-- Opening Marker --

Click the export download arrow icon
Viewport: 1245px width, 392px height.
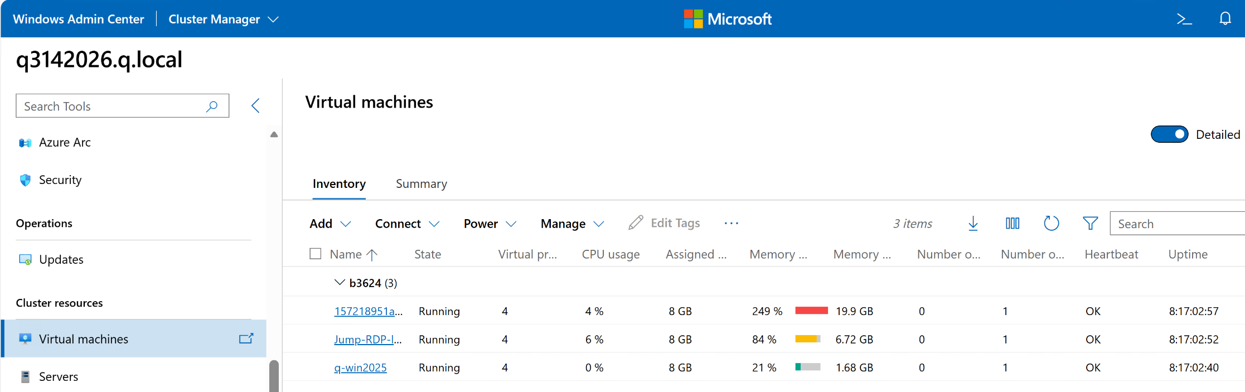(x=973, y=224)
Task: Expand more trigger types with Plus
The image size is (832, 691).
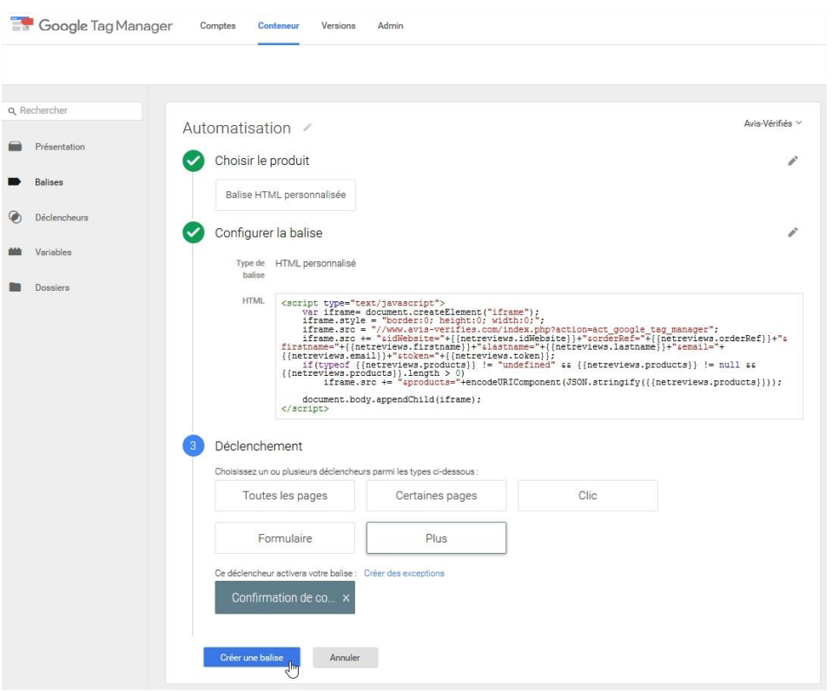Action: (436, 538)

-- Closing Marker --

- _TASK DETAILS_
Please output the full listing above exactly, minus any pictures.

- _SOLUTION TO THE PROBLEM_
Click the export download arrow icon
Viewport: 1245px width, 392px height.
(x=973, y=224)
Task: Expand more trigger types with Plus
The image size is (832, 691).
Action: (436, 538)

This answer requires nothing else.